Many Neanderthal remains have been found at sites in Europe, Asia and the Middle East, but “ribs and vertebrae are fragile and have a limited fossil record,” Gomez-Olivencia told New Scientist. To fill this gap, scientists had suggested Neanderthals must have had bigger chests than modern humans, in order to hold larger lungs.
But with their virtual reconstruction of the Kebara-2 thorax, Gomez-Olivencia and his fellow researchers found that the Neanderthal’s chest and lungs probably weren’t any larger than those of modern humans. Instead, they were shaped differently: The Neanderthal thorax was wider at the bottom, meaning he could have had a wider, larger diaphragm and been able to suck in more air than we can.

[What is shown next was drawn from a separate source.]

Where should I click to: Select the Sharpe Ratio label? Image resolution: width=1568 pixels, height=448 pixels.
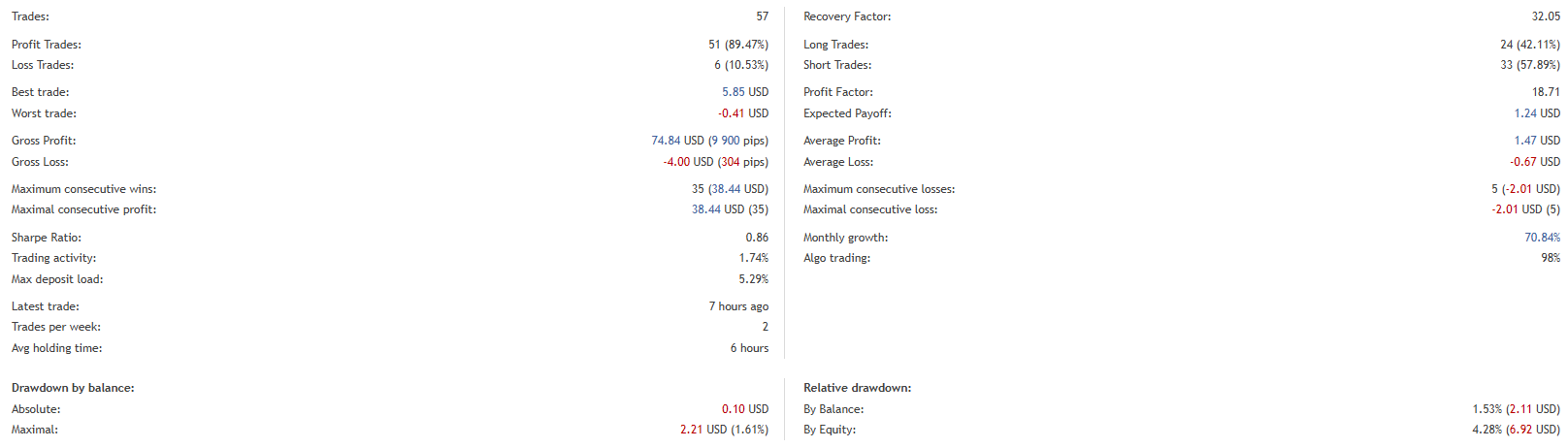click(47, 238)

“The wide lower thorax of Neanderthals and the horizontal orientation of the ribs suggest that Neanderthals relied more on their diaphragm for breathing,” study co-author Ella Been of Ono Academic College explained in the press release. “Modern humans, on the other hand, rely both on the diaphragm and on the expansion of the rib cage for breathing.”
Though the researchers still don’t know if this lung capacity adaptation helped Neanderthals survive climate change or not, they’re hoping that using more of these virtual reconstruction techniques can continue to shed light on how exactly our ancient human ancestors moved around and interacted with the world.